═════ SELECTED PASSAGE

In any case, his relationship with Biff is fraught, on Willy’s side,
with the childhood emotional trauma of abandonment and, on Biff’s
side, with the struggle between fulfilling societal expectations
and personal expectations.
The myth of the American Dream has its strongest pull
on the individuals who do not enjoy the happiness and prosperity
that it promises. Willy pursues the fruits of that dream as a panacea
for the disappointments and the hurts of his own youth. He is a
true believer in the myth that any “well liked” young man possessing
a certain degree of physical faculty and “personal attractiveness”
can achieve the Dream if he journeys forth in the world with a can-do attitude
of confidence. The men who should have offered him the affirmation
that he needed to build a healthy concept of self-worth—his father
and Ben—left him. Therefore, Willy tries to measure his self-worth
by the standards of an American myth that hardly corresponds to
reality, while ignoring the more important foundations of family
love, unconditional support, and the freedom of choice inherent
to the American Dream. Unfortunately, Willy has a corrupted interpretation
of the American Dream that clashes with that set forth by the country’s
founding fathers; he is preoccupied with the material facets of
American success and national identity.

══════════
═════ INFORMATION GIVEN

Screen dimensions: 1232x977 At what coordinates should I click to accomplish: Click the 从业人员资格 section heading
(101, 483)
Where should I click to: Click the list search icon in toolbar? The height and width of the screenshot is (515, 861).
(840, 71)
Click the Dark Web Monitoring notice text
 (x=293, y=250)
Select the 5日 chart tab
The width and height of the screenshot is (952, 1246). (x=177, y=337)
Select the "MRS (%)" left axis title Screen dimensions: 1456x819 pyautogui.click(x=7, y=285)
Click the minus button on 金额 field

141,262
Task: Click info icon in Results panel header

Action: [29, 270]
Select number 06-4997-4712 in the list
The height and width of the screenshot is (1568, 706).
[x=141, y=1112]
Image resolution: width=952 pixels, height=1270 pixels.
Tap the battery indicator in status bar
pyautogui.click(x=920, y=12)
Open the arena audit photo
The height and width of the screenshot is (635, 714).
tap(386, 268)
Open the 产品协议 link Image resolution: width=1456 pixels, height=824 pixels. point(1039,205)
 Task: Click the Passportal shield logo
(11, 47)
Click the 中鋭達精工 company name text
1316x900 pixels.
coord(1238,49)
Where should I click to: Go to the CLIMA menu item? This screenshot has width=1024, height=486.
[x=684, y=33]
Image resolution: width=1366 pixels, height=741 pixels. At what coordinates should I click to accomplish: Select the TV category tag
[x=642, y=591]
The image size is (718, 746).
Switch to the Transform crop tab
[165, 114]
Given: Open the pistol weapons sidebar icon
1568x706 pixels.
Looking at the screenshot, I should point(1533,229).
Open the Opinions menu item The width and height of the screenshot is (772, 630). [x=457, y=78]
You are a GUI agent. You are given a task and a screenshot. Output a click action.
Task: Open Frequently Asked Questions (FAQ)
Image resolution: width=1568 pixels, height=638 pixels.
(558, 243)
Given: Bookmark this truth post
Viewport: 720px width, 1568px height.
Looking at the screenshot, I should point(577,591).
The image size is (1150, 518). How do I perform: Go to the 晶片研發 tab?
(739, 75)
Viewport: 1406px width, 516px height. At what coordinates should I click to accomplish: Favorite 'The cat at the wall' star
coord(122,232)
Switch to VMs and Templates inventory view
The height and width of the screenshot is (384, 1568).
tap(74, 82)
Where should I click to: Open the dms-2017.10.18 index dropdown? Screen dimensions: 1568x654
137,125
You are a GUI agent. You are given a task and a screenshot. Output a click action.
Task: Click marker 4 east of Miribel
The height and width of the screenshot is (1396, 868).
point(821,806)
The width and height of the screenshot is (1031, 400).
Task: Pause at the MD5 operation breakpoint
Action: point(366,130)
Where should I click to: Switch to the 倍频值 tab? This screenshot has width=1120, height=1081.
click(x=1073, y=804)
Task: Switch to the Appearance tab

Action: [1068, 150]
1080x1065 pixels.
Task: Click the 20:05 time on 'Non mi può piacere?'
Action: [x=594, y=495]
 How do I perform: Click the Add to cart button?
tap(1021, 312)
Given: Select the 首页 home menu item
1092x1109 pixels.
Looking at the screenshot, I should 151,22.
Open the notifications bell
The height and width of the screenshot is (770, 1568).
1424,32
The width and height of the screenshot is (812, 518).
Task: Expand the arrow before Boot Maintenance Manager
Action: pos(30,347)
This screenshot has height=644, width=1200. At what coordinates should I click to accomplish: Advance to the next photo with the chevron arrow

══════════

# ACTIVITY LIST:
1. Please answer these questions from the passage on Willy and the American Dream.
(a) Which two men does the passage say left Willy?
(b) With what kind of attitude must a young man journey forth, according to the myth Willy believes in?
(c) What is Willy preoccupied with?
2. List the more important foundations that the passage on Willy and the American Dream says Willy ignores.
3. Reproduce word for word the section of the passage on Willy and the American Dream that opens with the words containing "can achieve the" and closes with "and national identity.".

# SOLUTIONS PER TASK:
1.
(a) His father and Ben.
(b) A can-do attitude of confidence.
(c) The material facets of American success and national identity.

2.
- Family love
- Unconditional support
- The freedom of choice inherent to the American Dream

3.
can achieve the Dream if he journeys forth in the world with a can-do attitude
of confidence. The men who should have offered him the affirmation
that he needed to build a healthy concept of self-worth—his father
and Ben—left him. Therefore, Willy tries to measure his self-worth
by the standards of an American myth that hardly corresponds to
reality, while ignoring the more important foundations of family
love, unconditional support, and the freedom of choice inherent
to the American Dream. Unfortunately, Willy has a corrupted interpretation
of the American Dream that clashes with that set forth by the country’s
founding fathers; he is preoccupied with the material facets of
American success and national identity.